● **What you need to do**
Return exactly those lines of the material below that fall between the line holding "Image resolution: width=690" and the line holding "Task: Open the Publications search result", inclusive.

● **Extracted material**
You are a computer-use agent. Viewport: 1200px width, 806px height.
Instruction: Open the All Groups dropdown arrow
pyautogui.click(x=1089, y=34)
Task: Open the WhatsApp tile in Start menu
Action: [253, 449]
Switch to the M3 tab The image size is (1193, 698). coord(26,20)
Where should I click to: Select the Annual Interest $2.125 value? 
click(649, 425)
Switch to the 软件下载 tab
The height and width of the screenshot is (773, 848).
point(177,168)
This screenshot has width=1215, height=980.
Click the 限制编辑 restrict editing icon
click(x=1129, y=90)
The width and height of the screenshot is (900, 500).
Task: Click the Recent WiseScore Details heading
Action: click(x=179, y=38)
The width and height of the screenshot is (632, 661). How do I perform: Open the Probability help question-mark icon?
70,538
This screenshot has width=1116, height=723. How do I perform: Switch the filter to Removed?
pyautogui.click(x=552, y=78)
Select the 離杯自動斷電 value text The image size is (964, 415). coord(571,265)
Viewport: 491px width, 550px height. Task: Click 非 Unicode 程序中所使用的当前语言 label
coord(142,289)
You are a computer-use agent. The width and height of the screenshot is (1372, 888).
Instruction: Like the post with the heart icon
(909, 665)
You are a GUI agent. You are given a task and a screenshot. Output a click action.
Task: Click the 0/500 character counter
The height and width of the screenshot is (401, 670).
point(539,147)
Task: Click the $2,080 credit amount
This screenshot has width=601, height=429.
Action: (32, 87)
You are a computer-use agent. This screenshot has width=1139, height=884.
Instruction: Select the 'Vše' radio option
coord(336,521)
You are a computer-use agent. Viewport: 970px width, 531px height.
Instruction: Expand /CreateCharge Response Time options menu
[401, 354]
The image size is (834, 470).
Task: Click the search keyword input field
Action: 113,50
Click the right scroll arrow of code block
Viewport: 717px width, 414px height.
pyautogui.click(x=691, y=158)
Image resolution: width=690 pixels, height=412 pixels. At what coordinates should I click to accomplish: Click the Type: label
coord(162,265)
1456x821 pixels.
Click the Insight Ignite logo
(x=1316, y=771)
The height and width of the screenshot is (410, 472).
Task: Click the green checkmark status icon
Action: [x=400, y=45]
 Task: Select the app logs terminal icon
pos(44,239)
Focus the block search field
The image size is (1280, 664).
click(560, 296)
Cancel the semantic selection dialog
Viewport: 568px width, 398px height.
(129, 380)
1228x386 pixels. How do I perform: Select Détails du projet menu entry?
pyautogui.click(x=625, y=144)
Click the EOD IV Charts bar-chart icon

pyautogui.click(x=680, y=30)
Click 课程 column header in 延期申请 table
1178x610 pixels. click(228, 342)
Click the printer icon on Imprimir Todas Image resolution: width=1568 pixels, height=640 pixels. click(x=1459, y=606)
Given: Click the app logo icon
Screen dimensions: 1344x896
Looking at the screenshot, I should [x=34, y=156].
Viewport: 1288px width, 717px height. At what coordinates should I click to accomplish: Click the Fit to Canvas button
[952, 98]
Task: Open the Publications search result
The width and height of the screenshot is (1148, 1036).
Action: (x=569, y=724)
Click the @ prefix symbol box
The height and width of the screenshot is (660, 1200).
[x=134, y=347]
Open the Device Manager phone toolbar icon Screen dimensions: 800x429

● **Exercise response**
Image resolution: width=690 pixels, height=412 pixels. At what coordinates should I click to accomplish: Click the Type: label
coord(162,265)
1456x821 pixels.
Click the Insight Ignite logo
(x=1316, y=771)
The height and width of the screenshot is (410, 472).
Task: Click the green checkmark status icon
Action: [x=400, y=45]
 Task: Select the app logs terminal icon
pos(44,239)
Focus the block search field
The image size is (1280, 664).
click(560, 296)
Cancel the semantic selection dialog
Viewport: 568px width, 398px height.
(129, 380)
1228x386 pixels. How do I perform: Select Détails du projet menu entry?
pyautogui.click(x=625, y=144)
Click the EOD IV Charts bar-chart icon

pyautogui.click(x=680, y=30)
Click 课程 column header in 延期申请 table
1178x610 pixels. click(228, 342)
Click the printer icon on Imprimir Todas Image resolution: width=1568 pixels, height=640 pixels. click(x=1459, y=606)
Given: Click the app logo icon
Screen dimensions: 1344x896
Looking at the screenshot, I should [x=34, y=156].
Viewport: 1288px width, 717px height. At what coordinates should I click to accomplish: Click the Fit to Canvas button
[952, 98]
Task: Open the Publications search result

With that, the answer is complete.